Remove hot calls to `memmove` by replacing `Vec<u8>` with `VecDeque<u8>` #17

paolobarbolini · 2022-04-03T10:20:33Z

This removes the need to constantly drain, which is one of the hottest functions on the flamegraph.

From a quick benchmark on a large file decoding goes from about 10.5s to 3.5s. As a comparison zstd 1.4.8 takes 1.2s. We're getting closer 👀

Before

After

KillingSpark · 2022-04-03T11:09:02Z

Thats great! I'll take a look later today and merge this

I wonder how I missed that. I seem to remember that the code taking the most time was the bitreader stuff

paolobarbolini · 2022-04-03T11:44:11Z

I wonder how I missed that. I seem to remember that the code taking the most time was the bitreader stuff

I guess that might have been caused by me trying ruzstd on a 600 MB file compressed with zstd --ultra -22 😅

KillingSpark · 2022-04-03T13:30:15Z

The TODO around the extend_from_within needs to be resolved. This is a massive performance boost for files that have long regions that can be copied from the existing buffer. It should be possible to do, it will likely require some unsafe though. I had an unsafe implementation for this before Vec::extend_from_within existed, and I am willing to have some unsafe in there for this big boost in performance.

If you don't want to do that I can merge this and do it myself when I find the time. The code is still correct, it is just being pretty inefficient in these cases.

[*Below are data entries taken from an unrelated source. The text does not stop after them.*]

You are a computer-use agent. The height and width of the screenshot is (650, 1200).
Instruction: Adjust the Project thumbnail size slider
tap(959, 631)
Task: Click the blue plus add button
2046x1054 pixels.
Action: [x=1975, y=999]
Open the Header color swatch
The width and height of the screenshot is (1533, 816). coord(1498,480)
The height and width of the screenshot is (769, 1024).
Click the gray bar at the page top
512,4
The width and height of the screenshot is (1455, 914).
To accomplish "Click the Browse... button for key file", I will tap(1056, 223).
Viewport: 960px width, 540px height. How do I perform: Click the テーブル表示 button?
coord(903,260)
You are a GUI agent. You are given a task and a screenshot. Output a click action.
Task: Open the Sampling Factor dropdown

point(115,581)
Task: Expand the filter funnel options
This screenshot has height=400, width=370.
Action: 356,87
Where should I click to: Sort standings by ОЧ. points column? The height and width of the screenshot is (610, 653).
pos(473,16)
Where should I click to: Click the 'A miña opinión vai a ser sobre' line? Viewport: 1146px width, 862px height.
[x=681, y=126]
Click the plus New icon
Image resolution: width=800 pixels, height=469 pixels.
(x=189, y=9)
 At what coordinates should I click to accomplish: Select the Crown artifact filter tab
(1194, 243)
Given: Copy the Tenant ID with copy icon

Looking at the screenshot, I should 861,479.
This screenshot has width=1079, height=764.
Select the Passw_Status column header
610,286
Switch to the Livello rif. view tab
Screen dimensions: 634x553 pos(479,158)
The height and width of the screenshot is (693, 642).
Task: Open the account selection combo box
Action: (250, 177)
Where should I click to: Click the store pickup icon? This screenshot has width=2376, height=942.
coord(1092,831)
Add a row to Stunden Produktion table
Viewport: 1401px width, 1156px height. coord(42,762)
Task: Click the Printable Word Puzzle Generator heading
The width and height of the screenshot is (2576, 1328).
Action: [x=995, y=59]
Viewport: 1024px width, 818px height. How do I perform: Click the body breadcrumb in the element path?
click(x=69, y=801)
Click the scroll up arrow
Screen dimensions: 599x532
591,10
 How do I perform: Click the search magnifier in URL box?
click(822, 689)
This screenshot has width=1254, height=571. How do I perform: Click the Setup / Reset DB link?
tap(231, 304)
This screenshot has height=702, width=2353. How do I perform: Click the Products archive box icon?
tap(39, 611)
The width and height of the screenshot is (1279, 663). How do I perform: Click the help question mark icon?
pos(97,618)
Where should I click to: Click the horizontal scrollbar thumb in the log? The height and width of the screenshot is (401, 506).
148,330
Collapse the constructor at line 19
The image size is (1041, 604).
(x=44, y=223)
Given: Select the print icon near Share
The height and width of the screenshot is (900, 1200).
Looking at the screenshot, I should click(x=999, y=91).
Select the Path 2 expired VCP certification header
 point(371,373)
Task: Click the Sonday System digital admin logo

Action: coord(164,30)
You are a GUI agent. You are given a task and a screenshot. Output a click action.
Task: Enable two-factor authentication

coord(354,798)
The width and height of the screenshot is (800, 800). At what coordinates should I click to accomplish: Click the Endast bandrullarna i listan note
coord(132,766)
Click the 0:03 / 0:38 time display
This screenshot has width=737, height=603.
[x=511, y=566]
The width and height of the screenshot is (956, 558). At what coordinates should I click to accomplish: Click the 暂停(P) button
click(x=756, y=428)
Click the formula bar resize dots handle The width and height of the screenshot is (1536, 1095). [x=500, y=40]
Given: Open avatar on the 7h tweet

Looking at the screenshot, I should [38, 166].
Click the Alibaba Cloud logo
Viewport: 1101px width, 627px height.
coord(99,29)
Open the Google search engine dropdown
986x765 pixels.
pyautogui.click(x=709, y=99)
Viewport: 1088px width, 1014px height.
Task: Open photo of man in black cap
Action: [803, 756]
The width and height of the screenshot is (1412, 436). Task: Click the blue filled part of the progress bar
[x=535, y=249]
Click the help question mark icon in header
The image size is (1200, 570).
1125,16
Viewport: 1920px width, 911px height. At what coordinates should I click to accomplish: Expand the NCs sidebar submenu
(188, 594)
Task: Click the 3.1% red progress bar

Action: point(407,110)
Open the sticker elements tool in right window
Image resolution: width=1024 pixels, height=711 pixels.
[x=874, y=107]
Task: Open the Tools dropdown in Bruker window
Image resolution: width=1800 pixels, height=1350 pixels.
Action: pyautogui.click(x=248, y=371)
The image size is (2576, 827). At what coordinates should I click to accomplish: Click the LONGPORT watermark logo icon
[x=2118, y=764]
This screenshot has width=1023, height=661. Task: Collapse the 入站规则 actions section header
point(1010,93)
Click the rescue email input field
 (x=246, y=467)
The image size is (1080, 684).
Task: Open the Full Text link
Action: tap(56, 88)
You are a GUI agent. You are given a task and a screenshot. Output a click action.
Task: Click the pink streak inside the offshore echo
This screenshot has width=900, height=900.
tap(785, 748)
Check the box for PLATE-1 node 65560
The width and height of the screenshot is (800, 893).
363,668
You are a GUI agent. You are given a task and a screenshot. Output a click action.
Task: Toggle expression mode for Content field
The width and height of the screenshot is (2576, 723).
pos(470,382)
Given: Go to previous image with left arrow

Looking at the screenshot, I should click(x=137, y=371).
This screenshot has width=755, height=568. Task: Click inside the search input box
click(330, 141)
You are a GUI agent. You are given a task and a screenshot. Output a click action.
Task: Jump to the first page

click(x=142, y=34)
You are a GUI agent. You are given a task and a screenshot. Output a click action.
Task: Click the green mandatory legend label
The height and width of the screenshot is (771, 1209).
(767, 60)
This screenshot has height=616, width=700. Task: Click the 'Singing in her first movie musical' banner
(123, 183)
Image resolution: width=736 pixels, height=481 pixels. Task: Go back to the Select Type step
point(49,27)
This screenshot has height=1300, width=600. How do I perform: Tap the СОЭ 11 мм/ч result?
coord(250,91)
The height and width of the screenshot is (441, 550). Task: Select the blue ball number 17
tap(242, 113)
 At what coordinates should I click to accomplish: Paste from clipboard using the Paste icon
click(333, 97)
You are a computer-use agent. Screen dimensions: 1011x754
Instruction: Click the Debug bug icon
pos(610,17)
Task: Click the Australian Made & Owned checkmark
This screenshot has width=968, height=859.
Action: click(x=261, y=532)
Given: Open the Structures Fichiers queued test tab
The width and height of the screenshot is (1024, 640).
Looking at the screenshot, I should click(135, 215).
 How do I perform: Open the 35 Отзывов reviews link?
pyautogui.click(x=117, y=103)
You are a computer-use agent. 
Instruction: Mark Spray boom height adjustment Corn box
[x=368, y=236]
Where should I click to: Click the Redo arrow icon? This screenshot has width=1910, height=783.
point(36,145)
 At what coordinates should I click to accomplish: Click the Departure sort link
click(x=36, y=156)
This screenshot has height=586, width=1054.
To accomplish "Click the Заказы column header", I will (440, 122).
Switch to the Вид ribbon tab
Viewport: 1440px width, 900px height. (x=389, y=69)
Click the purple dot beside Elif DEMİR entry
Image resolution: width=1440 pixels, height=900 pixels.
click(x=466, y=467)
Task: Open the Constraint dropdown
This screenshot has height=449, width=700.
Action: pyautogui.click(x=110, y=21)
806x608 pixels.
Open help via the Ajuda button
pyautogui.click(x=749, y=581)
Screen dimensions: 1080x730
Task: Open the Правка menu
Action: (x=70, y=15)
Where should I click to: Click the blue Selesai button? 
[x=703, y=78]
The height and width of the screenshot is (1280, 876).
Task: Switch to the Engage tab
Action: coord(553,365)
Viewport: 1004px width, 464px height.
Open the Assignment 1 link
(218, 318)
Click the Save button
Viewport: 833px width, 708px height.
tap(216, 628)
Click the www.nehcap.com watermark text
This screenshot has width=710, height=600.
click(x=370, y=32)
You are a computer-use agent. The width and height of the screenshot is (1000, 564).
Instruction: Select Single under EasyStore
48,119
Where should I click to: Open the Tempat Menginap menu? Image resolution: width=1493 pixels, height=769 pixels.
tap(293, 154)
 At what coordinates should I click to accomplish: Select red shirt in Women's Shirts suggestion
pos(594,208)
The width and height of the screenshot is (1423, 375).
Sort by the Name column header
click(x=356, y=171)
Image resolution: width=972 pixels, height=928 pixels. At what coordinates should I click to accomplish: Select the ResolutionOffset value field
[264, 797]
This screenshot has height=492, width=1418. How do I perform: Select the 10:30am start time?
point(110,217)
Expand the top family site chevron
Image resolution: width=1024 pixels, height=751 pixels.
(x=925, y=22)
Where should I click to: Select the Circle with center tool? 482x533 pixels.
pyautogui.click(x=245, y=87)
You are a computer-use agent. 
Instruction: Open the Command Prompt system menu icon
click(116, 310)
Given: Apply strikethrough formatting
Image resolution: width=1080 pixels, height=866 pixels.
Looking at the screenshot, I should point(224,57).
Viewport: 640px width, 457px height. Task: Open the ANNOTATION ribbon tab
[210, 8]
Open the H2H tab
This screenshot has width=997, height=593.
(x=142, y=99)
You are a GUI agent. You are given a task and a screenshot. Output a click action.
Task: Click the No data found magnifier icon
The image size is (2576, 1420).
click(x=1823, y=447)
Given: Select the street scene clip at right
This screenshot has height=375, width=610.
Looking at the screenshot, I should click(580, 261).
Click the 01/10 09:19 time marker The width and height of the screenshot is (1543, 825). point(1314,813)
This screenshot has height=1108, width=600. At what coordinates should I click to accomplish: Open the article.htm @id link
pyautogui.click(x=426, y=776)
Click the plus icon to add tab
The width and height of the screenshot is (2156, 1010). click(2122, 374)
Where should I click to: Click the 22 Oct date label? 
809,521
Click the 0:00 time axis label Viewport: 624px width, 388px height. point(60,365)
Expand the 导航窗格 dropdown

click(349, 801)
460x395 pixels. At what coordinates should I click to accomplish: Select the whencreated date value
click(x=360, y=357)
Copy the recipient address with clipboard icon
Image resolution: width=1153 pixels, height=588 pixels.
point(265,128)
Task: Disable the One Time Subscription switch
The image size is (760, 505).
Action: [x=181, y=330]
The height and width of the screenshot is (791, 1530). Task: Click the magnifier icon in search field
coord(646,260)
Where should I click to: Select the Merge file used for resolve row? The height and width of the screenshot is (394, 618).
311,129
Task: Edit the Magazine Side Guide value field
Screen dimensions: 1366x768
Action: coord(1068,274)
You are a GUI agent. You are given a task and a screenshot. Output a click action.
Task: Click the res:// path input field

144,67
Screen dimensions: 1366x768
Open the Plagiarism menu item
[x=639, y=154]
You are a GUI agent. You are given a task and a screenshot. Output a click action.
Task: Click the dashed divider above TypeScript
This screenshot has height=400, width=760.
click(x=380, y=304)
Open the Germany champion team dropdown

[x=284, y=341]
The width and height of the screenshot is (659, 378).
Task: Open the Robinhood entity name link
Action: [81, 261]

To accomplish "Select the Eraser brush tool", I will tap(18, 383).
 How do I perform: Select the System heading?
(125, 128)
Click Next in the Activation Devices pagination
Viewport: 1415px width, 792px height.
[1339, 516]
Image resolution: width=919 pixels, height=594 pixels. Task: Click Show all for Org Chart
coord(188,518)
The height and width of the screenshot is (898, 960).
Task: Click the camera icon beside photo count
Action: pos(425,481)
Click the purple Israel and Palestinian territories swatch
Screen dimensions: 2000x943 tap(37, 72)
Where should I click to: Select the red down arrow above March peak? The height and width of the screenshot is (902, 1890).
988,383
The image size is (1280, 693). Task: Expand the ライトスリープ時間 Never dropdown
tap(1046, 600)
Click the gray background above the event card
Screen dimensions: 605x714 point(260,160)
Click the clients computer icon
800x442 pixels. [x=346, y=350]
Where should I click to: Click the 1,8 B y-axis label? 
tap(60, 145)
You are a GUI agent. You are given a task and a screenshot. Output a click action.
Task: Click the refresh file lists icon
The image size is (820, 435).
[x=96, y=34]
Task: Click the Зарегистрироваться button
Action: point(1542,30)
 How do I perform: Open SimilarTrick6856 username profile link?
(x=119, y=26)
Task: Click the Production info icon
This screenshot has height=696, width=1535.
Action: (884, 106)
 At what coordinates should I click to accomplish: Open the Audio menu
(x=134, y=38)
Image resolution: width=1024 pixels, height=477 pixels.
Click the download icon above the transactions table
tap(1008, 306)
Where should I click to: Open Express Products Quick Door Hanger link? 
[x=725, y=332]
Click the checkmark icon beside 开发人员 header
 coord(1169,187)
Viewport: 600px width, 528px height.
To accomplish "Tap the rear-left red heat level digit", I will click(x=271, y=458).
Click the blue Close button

Otherwise just a few nitpicks,

drain_to should probably call f before the writes to the hash. Because the bytes only get drained when the calls succeed. This might result in the data being put into the hash multiple times. There might be legitimate reasons to call this again even if f fails for some reason. I apparently failed to see this when I wrote this code, but I think it would be better this way. Same applies to all places where data is drained. It should first be given to the fallible functions and only if they succeed the data should be given to the hasher.
drain_to should probably not call f if n2 is 0. I know it is just a slice with no elements but I think it would "nice" to not do that. And the check is easy enough to do

So (imo) it should be

   f(slice1)?;
   hash(slice1);
   if !slice2.is_empty() {
       f(slice2)?;
       hash(slice2);
   }

drain_to_writer should probably be implemented using drain_to too, like drain_to_window_size_writer right? Maybe I am just overlooking something here?

paolobarbolini · 2022-04-03T14:56:43Z

Done. Unfortunately VecDeque doesn't provide the unsafe APIs required to reproduce the equivalent of extend_from_within so we have to go though an intermediate buffer, which brings a small performance boost anyway for my big file so I guess it's fine?

The size for buf is a random number off the top of my head, so we can change it to a better one.

KillingSpark · 2022-04-03T15:50:24Z

Ah right, I remembered why VecDequeue cant implement this nicely. I might play around with a custom buffer structure for this. We don't need all the features a VecDequeue provides. But that is for another day, I'd call this good enough. I too am not sure what a good size for that buffer is, but 4kb seems fine.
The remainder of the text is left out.